The Hereditary Debt of the Investment-Controlled Screw - McDermott Will & Emery

The Hereditary Debt of the Investment-Controlled Screw


The 17th Amendment Ordinance to the German Foreign Trade and Payments Ordinance (AWV)

The 17th Amendment Ordinance to the German Foreign Trade and Payments Ordinance (AWV), effective as of May 01, 2021, continues the long-standing trend towards more control rights for the German Federal Ministry for Economics and Energy (BMWi) with regard to investment control under foreign trade law. In addition to adapting to the requirements of the EU Screening Directive, the scope of application of the sector-specific and cross-sectoral review processes was extended and tightened. The AWV plays a role in particular in connection with company acquisitions by non-EU buyers.

With regard to the primarily defense- and military-related and sector-specific investment control, the respective cases of application were extended or newly defined respectively. Thus, inter alia, the development, production and modification of all (as opposed to only specific goods so far) goods in Part I Section A of the export list now triggers a sector-specific investment control. Furthermore, it was also clarified that even if a German company does currently not manufacture any of the goods listed in the new catalog of the sector-specific investment control or does currently not fulfill any of the cases of application listed there, a sector-specific investment control can still apply, provided that the company has provided such products/services in the past and still possesses the respective technology.

Also with regard to the cross-sectoral review process, there has been an extension of the case categories for the particularly relevant companies that are subject to the stricter cross-sectoral review. In terms of content, the acquisition of such a company is subject to the same restrictions as the acquisition of a company in the sector-specific procedure, i.e. in particular a notification obligation ap-plies and a sale requires always a prior approval by the BMWi.
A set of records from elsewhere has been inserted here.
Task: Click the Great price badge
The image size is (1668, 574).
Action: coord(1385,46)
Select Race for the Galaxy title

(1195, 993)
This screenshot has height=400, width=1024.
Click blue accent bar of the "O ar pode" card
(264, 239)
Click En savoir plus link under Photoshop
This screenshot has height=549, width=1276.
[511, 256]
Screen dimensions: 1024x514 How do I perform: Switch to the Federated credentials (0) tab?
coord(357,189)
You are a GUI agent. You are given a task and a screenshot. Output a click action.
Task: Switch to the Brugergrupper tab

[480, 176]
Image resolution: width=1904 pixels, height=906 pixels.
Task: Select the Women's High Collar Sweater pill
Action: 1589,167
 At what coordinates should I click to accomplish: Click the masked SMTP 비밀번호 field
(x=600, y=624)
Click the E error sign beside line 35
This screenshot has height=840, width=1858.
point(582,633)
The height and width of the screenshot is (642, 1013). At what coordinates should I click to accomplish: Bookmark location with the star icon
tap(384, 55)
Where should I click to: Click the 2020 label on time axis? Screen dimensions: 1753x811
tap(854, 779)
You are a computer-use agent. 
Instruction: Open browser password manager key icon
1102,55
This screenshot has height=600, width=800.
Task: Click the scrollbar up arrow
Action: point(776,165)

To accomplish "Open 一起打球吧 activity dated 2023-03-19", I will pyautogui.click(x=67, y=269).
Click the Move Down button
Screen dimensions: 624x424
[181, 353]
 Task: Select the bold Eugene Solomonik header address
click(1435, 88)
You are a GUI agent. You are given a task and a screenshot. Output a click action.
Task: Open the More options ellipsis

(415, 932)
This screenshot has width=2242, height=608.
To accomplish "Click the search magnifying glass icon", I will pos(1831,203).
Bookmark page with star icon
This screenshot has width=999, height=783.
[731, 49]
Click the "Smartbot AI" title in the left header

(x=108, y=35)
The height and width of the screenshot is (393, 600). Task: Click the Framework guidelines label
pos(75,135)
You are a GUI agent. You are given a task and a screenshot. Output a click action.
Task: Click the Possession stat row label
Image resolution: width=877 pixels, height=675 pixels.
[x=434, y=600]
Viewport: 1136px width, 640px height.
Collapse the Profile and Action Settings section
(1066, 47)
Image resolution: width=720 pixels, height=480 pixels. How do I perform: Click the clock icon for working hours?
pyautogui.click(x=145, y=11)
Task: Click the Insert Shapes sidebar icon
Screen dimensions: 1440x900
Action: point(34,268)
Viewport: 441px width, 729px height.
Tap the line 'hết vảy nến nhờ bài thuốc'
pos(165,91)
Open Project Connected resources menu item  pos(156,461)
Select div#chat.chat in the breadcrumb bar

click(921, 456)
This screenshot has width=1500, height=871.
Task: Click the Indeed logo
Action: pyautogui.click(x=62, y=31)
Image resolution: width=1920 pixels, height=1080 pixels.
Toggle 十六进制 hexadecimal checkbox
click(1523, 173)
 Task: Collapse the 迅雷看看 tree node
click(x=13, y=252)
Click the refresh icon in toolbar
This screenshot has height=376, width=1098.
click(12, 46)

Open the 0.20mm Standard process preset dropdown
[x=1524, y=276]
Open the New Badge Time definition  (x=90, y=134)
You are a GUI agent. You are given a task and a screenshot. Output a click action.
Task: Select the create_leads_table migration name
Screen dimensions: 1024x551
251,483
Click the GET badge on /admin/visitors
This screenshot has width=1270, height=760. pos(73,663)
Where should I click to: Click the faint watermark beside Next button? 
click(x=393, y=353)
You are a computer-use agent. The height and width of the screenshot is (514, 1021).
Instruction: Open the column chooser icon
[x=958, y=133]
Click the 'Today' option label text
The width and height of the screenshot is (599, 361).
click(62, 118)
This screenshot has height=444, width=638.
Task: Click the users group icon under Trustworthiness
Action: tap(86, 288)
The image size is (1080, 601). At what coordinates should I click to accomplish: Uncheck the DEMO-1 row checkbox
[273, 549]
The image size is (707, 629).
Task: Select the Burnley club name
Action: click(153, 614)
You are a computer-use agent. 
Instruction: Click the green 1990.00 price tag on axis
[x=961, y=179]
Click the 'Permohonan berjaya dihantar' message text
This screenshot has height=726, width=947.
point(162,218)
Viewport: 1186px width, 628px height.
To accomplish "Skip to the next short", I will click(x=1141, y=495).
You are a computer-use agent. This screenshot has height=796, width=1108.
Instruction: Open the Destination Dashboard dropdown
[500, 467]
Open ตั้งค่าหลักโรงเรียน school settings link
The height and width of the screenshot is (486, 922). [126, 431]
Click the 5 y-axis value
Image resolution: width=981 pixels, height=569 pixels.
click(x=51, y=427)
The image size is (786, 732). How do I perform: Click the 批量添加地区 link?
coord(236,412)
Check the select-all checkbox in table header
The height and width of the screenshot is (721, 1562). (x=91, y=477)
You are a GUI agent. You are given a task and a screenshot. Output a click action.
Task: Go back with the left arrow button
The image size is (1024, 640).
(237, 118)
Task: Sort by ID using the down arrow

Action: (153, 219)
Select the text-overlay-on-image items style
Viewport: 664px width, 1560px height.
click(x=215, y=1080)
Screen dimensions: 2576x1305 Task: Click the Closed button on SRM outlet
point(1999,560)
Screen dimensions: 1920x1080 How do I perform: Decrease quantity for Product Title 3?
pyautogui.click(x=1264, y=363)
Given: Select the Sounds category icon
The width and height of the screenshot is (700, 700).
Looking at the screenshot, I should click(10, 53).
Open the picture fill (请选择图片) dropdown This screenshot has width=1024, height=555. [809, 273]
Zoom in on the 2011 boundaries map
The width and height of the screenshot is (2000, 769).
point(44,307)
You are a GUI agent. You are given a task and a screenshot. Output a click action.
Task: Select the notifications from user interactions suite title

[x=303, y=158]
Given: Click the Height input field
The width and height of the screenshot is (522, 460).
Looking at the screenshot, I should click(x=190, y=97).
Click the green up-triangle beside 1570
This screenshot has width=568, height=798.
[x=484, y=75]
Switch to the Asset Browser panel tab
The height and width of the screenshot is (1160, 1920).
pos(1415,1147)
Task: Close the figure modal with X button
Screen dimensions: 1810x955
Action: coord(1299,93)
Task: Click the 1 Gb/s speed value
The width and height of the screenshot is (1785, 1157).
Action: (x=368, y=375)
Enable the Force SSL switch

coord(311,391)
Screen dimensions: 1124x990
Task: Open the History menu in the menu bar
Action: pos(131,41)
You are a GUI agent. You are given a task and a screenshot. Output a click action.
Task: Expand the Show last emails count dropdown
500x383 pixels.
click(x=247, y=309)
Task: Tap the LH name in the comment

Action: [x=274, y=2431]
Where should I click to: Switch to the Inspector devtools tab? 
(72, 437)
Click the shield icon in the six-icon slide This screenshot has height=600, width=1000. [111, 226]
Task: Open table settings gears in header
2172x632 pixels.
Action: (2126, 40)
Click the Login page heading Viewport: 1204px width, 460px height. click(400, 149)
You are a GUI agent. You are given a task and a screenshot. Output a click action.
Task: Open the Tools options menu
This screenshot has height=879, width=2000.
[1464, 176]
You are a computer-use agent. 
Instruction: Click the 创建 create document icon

While there were previously 11 case categories for which such a stricter review process of the cross-sector procedure applied, there are now 27 of such case categories to be considered under the 17th Amendment Ordinance.

Under the cross-sectoral review process, a threshold of 20% of the voting rights in a company upon which investment control is relevant now applies to most case categories, in particular to all newly created case categories. For a total of 7 case categories, however, this threshold remains at 10% and thus leads to an even earlier application of cross-sectoral investment control. This 10% thresh-old continues to apply to all transactions under the sector-specific review process. Additional thresholds of 20%, 25%, 40%, 50% and/or 75% have now also been implemented for any subsequent additional acquisitions of voting rights by the same investor. If an investor increases its share in such a company in the future, e.g. from 25% to 45%, a new review process must be carried out. Finally, the AWV now also provides for the possibility that, in the event of an acquisition of shares in a corresponding company of less than the mentioned thresholds, a review process may nevertheless be relevant if, instead of by the acquisition of shares, corresponding control is exercised by the investor through other measures (e.g. through special veto rights or the assurance of additional seats in the management of the company).

Irrespective of the further procedural changes made in the context of the 17th Amendment Ordinance, many companies in Germany must now reassess whether they are subject to these new or extended cases of application of the cross-sectoral or sector-specific review process. For example, it may be the case that companies that do not (or no longer) have any defense-/military-related focus at all, or companies that only provide a minimal proportion of their products (next to other uses) also for security-related or defense-related uses, are now subject to an investment control process. In some cases, the manufacture of individual components is now also subject to such a more strict inspection, so that companies that previously did not fall within this area of application may now also be covered.

In each individual case, it must be assessed and checked in detail whether a corresponding case group applies to a company, and it must still be determined whether undesirable hardship cases must or can be removed from the review catalog in the context of further amendment ordinances to the AWV or through corresponding case law. Particularly with regard to any short-term transactions as a result of the Corona pandemic, these additional new cases of application could lead to undesirable and, above all, unplanned delays in investment processes, if not, in the worst case, to corresponding prohibitions of transactions.